If a line of the records contains the word "Facebook", list it.

START EXCERPTED RECORDS

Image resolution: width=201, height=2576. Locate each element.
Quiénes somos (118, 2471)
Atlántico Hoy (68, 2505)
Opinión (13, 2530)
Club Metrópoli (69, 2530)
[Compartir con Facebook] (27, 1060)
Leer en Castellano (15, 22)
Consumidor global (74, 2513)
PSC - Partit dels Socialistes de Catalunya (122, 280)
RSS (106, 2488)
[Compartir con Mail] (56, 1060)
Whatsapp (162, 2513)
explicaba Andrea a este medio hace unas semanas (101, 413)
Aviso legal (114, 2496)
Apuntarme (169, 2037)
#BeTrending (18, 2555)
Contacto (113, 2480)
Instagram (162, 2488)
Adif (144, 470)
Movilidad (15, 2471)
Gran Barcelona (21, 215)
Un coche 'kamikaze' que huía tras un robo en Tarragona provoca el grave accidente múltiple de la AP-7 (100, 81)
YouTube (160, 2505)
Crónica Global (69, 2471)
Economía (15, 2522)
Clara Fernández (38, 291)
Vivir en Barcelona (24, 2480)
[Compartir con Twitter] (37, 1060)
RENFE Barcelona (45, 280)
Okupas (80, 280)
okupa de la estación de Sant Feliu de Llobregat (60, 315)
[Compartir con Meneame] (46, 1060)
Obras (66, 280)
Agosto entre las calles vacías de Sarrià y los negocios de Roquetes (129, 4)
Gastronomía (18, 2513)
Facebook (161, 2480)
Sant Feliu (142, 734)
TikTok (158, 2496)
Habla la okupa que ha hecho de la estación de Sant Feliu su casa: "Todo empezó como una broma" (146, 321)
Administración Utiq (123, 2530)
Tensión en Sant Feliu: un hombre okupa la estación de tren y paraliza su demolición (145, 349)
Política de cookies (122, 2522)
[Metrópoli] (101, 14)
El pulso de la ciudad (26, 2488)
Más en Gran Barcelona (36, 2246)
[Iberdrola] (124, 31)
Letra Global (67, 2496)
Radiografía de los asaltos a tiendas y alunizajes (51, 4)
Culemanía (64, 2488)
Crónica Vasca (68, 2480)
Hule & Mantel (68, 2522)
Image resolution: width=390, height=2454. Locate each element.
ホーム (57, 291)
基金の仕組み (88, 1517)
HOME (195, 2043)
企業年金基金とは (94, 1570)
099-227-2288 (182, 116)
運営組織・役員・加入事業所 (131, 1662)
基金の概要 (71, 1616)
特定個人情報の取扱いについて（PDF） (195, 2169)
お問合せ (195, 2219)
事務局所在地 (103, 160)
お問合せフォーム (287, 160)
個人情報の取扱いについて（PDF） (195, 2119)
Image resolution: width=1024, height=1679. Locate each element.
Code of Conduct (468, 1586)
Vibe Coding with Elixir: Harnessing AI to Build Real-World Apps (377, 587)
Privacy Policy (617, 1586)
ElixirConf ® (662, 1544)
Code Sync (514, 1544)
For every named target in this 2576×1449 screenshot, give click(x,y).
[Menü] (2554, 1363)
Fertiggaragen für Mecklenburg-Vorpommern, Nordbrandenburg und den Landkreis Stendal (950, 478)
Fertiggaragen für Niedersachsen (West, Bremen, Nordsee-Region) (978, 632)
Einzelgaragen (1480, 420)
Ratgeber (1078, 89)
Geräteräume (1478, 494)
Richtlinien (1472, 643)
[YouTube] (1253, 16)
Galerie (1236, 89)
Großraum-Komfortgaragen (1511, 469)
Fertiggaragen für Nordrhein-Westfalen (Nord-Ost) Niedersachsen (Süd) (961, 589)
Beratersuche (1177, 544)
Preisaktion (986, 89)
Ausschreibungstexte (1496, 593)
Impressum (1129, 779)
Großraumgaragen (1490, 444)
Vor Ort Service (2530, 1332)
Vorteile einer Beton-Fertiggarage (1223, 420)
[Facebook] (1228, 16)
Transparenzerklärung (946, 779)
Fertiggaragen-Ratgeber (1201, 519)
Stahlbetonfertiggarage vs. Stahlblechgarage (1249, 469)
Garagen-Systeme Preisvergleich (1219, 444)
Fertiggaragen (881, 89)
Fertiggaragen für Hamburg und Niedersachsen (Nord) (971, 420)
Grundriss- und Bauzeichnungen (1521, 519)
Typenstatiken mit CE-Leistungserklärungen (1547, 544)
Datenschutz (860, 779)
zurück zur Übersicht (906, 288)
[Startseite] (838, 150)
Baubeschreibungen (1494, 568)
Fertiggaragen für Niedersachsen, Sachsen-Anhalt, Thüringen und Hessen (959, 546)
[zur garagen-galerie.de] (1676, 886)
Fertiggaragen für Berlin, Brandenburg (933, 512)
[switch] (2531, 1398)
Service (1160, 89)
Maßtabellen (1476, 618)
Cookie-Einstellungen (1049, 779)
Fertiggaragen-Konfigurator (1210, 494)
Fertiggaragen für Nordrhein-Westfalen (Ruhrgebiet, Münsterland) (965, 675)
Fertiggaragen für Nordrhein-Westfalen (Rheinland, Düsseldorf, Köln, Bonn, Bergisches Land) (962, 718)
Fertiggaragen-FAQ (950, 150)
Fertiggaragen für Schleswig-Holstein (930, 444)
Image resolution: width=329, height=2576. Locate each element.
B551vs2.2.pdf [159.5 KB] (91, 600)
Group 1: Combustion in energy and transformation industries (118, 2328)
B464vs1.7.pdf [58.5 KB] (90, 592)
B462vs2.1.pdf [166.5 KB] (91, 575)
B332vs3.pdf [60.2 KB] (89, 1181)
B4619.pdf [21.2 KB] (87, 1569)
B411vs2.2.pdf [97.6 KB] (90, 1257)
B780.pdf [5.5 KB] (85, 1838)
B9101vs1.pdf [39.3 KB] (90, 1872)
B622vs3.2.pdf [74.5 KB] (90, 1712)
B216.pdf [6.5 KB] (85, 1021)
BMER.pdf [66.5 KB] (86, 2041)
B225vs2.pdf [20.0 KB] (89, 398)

END EXCERPTED RECORDS

RESPONSE TO THIS TASK —
[Compartir con Facebook] (27, 1060)
Facebook (161, 2480)
[Facebook] (1228, 16)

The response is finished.